The basic premise is the same as in the original — a group of friends (two guys, three girls) trek out to a remote cabin in a desolate looking set of woods for the weekend, and while there, one by one, they are possessed/overtaken by a mysterious spirit, located in the woods and manifesting itself in a ratty looking books of spells. (When will horror movie characters realize that reading ratty looking books of spells is a bad idea?) In the original film, this trip was simply a weekend jaunt; in the remake, our protagonists go to this desolate, rundown cabin in order to nurse their friend Mia (Jane Levy of TV’s Suburgatory, quite good) through drug detox. This is a clever twist on the part of screenwriters Alvarez and Rodo Sayagues, helping to at least partially explain the typical horror movie idiocy whereby characters don’t realize they’re in a demonically possessed hell house until it’s far too late — it’s a little more believable these characters wouldn’t immediately bolt for the hills, believing the initial signs of demonic possession are simply drug with drawl. The new plot angle also makes for some potentially interesting character interaction; Raimi’s characters were largely disposable ciphers, but Alvarez is able to sketch his characters with a little more nuance, building a backstory of abandonment and regret between Mia and her brother David (Shiloh Fernandez) that threatens to become involving…

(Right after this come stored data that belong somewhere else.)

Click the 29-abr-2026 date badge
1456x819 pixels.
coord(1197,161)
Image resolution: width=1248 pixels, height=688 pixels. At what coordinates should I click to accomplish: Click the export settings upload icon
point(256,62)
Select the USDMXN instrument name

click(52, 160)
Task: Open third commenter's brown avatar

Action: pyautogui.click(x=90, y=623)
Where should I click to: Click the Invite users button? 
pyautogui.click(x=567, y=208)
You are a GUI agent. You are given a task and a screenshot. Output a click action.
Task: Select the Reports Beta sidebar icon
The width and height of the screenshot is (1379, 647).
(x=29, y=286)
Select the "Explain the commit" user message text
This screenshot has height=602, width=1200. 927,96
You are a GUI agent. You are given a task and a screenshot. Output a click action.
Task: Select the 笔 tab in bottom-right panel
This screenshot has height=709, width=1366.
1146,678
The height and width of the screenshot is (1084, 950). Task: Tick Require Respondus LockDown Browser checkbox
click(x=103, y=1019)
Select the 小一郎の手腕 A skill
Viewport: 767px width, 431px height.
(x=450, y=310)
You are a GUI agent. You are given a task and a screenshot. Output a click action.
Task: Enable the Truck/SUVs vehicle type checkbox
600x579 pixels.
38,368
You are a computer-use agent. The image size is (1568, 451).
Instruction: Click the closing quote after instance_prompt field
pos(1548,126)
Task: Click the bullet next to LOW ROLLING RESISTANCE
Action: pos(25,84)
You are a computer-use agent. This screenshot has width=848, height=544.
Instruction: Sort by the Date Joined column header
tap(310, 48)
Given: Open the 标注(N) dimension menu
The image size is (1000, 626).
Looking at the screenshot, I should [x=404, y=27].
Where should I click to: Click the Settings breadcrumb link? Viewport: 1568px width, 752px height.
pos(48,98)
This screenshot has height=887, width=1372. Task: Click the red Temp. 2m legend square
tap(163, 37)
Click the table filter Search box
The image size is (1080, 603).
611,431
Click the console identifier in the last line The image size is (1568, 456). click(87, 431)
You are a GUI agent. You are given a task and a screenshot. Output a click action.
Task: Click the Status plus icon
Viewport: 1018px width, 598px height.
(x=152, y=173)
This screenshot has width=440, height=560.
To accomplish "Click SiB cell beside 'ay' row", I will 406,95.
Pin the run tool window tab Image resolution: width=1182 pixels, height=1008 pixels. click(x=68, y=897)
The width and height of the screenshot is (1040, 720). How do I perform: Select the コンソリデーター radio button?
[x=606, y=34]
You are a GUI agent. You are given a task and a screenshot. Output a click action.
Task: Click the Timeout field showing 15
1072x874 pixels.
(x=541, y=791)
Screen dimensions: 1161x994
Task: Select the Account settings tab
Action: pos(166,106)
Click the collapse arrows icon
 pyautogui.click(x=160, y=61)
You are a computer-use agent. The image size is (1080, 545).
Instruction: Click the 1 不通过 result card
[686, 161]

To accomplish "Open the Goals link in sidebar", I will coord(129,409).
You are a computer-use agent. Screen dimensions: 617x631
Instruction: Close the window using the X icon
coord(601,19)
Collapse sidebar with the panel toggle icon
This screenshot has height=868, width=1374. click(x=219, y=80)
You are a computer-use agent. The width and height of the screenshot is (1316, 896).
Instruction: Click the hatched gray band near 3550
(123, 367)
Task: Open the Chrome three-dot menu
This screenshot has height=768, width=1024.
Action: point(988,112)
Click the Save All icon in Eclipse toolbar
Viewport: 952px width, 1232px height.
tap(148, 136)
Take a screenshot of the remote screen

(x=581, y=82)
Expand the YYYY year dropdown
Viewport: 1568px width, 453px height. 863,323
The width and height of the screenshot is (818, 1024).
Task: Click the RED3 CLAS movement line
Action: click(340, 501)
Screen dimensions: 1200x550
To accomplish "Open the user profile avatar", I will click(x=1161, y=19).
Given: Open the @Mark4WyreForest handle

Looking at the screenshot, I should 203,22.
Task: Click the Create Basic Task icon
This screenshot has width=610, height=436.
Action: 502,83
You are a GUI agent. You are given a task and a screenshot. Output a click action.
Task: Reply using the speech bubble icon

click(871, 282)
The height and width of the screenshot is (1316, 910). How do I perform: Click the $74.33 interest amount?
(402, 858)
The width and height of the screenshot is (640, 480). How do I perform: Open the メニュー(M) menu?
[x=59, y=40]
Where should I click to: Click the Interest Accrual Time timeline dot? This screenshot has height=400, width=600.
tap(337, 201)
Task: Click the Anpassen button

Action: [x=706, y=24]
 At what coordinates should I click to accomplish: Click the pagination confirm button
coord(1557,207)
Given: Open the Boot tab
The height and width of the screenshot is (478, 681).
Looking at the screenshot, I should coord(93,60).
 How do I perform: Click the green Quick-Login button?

…until Mia starts “acting out”, and the film descends into a special effects show. The truth of the matter is that nobody goes into a movie like Evil Dead expecting deep human interaction — they go expecting outlandish kills, sequences of gore so wild they became simultaneously horrifying and comic. Raimi’s stick puppet characters were perfect for this milieu, disposable faces with so little personality that we were less horrified than fascinated by their grisly deaths. Alvarez and his (surprisingly capable) cast put a lot of work into fleshing out their characters in the first third of this Evil Dead, but all that work is ultimately, arguably, counterproductive; we’ve invested enough time in the personal stories that it’s annoying when the film drops them so the carnage can begin, and it’s hard to derive much joy from the scenes of horror when we’re watching actual characters put through the wringer.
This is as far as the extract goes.